Your objective -> Rewrite the lines below, swapping "terms of use" for "terms of service" and keeping everything else the same. Leave the pictures out.

Listing ->
[Begin]
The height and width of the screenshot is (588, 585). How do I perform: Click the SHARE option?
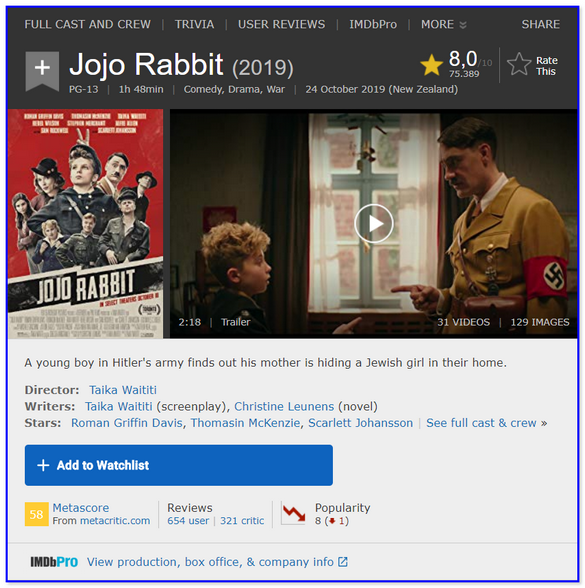(x=540, y=24)
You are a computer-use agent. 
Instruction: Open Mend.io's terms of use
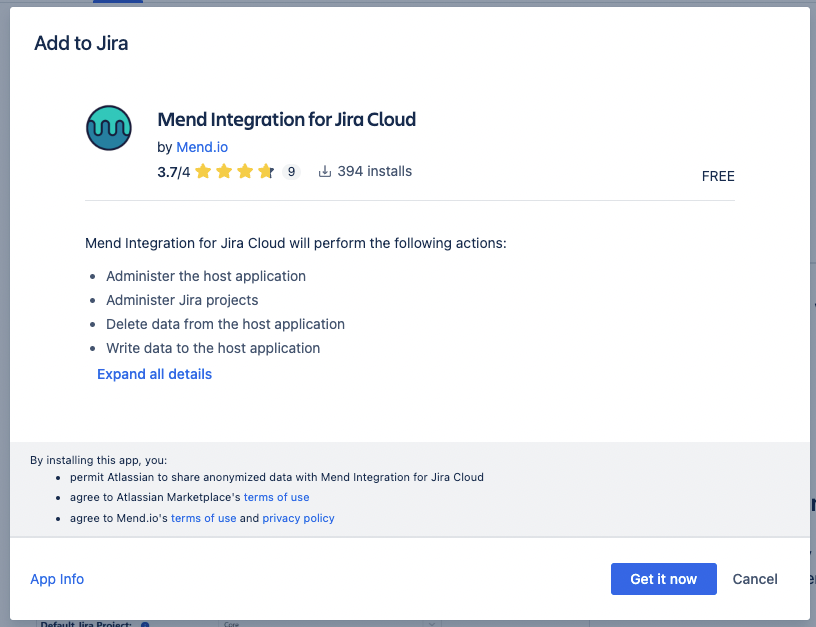[x=203, y=518]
[End]
Exercise solution ->
The height and width of the screenshot is (588, 585). How do I perform: Click the SHARE option?
(x=540, y=24)
You are a computer-use agent. 
Instruction: Open Mend.io's terms of service
[x=203, y=518]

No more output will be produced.